# INTERCHIP DATA COMMUNICATION WITH PHASE FREQUNCEY DETECTOR

<sup>1</sup>Vinod Kumar Nirala, <sup>2</sup>Kamal Kishor Joshi,

<sup>1</sup>Assistant Professor Department of ECE JB Institute of Technology <sup>2</sup>Assistant Professor Department of CSE JB Institute of Technology

Abstract : The necessity of high speed clock can be fulfilled in two ways, either a very high frequency clock is directly used or low frequency clock is passed through a clock multiplier to have a high frequency clock. The first method is becomes inadequate when the required speed becomes very high (few gigahertz). The second method might be an alternative for the similar purpose. CMU is used to generate high frequency clock. The DLL based CMU is generally used in the industry to get higher speed clock. At high speed, some of the issues come into the picture strongly to achieve high quality performance. The main constraints appear due to limitations of different building blocks of the DLL. Each different unit has different limitations that affect the overall performances. Phase and frequency detector (PFD) imposes the problem of its resolution. The PFD resolution should be high in order to minimize static phase error that helps in reduction of jitter. It reduction in static phase error increases the closed loop speed. The current mismatch in charge pump is greatly affected due to low resolution of the PFD. Hence we find, high resolution is a stringent requirement to achieve high speed in DLL. Generally PFD is realized by conventional method (D flip flop based) but this project used pre-charge type PFD which offers higher resolution. Actually, PFD is closed loop system so the delay of the circuit becomes an important parameter to determine the speed of the same.

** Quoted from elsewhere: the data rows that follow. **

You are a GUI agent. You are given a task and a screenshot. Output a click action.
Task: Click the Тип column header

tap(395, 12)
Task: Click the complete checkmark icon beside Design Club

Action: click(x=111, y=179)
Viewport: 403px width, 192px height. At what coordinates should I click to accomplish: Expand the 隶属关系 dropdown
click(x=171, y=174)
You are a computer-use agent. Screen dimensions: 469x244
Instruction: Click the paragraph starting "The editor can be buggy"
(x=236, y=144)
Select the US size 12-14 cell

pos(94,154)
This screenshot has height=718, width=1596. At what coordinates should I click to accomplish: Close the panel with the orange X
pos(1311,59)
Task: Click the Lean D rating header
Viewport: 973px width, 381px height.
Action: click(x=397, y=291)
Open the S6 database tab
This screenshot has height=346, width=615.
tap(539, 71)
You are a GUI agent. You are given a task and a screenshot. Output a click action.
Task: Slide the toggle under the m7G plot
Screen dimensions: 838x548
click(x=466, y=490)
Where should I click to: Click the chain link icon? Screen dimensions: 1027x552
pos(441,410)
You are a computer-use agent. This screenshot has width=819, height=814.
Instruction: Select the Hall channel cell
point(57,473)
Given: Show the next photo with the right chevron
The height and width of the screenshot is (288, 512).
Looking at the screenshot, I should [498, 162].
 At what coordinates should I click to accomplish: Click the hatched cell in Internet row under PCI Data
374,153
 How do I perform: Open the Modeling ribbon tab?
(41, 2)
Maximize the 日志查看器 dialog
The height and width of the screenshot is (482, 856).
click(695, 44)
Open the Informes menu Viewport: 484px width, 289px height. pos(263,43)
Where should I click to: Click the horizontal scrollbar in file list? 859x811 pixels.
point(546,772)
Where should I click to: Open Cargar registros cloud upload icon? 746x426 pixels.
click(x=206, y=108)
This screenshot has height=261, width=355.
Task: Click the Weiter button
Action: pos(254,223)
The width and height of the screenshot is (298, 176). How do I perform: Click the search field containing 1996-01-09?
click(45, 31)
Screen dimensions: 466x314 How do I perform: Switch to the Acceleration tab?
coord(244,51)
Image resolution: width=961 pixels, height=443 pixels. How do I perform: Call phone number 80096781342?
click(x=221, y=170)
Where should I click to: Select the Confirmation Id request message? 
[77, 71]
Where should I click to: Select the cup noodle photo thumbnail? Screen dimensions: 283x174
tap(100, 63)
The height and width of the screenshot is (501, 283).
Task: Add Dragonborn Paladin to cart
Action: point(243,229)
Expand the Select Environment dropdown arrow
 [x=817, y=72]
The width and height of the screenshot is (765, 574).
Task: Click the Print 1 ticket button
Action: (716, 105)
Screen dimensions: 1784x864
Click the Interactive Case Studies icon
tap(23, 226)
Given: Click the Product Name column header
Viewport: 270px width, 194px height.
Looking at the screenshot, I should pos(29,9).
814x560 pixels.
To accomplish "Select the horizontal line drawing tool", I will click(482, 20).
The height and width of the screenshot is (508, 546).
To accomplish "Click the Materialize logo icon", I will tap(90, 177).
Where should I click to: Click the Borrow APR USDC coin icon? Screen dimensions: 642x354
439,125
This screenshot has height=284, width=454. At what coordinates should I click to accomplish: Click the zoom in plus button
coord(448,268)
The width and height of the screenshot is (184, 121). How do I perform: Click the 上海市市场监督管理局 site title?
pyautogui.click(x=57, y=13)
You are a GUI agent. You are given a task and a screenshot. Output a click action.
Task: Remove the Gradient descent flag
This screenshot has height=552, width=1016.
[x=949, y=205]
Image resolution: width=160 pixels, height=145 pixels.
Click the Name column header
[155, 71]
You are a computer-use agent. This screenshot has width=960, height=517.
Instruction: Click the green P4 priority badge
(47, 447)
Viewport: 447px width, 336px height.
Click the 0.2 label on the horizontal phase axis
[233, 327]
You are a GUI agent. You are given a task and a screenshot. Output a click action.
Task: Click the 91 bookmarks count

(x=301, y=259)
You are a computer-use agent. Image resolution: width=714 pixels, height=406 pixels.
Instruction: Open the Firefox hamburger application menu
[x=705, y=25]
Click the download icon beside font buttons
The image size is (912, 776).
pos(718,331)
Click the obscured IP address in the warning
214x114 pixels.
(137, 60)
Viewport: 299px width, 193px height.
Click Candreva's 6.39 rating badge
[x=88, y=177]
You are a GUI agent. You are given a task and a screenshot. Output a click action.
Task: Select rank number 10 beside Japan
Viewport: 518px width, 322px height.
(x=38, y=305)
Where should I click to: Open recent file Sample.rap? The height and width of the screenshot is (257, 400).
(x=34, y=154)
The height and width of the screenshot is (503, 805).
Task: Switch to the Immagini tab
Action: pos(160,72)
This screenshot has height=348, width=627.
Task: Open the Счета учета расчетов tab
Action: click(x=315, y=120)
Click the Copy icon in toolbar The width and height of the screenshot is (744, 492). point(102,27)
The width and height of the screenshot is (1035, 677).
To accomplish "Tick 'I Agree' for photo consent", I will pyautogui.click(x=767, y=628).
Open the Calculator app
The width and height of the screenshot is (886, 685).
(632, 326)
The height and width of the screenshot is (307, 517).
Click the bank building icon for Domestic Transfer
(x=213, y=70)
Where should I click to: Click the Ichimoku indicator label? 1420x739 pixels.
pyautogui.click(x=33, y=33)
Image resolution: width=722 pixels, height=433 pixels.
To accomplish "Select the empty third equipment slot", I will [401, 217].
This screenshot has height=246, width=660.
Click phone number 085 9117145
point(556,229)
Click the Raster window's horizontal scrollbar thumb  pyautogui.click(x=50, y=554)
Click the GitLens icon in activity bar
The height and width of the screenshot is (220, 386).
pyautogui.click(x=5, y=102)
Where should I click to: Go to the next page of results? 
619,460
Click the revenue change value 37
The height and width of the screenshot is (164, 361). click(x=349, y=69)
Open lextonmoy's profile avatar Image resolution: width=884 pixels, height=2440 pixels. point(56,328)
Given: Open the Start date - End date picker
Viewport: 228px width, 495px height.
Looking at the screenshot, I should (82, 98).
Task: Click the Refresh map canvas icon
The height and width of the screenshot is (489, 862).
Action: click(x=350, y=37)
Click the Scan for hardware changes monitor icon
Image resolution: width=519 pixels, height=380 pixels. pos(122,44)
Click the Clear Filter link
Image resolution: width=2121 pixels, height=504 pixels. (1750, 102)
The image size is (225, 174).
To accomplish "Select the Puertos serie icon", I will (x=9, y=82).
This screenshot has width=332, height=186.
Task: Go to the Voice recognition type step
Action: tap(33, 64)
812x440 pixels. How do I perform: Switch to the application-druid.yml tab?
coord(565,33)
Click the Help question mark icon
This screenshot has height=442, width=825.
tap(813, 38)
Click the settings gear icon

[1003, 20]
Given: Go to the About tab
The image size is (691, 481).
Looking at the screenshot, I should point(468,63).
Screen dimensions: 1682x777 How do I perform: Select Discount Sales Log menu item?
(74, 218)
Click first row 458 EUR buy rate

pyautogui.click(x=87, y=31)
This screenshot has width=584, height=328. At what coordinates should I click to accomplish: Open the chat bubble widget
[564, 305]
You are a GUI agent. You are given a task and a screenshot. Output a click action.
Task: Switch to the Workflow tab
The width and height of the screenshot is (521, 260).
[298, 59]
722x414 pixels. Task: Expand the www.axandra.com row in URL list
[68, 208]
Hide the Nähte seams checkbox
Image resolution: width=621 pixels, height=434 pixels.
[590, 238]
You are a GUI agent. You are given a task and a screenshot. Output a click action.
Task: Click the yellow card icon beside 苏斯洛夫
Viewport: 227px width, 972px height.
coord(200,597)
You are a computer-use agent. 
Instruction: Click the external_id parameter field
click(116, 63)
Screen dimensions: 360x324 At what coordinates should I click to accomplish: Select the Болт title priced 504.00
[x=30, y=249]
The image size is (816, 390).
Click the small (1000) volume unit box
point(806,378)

### Index Terms - Circuit, CMU, DLL, Jitter, PFD.

## 1. INTRODUCTION

To enhance speed and reduce area the better choice is serial data transfer in place of parallel data transfer. It facilitates the high speed performance for the link and minimizes many unwanted effects. It also allows less complexity in design and routing. The serializer might be of higher order to serialize many parallel inputs but in this project 2:1 serializer is used to make higher order serializer. The design of lower order serializer needs fewer transistors so it is less complex. The simulation is also easier for such lower order serializer. By using proper clock frequencies at different stages, these lower order serializers are used to realize higher order serializer [1]. The quality of the signal is determined by different aspects like jitter, reflection and clock skew. These aspects plays major role in determining the reliability and performance of a design requiring high speed. The performance of transmitter not only helps the sender section to send proper data but also the receiver finds it easier to recover the clock and data from the incoming data [2]. Intra chip communication is faster than inter chip or off- chip communication. The signal processing modules used on the chip is even faster than on-chip communication. Basic reason behind such improvement in performance is enhancement in device performance. Bandgap engineering and device scaling basically brought so many desired changes in device properties. All such improvements add to accelerate the speed performance of the signal processing modules. But inter and intra chip communication does not support such a high speed. The major issue is noises, cross talk, limited channel bandwidth etc.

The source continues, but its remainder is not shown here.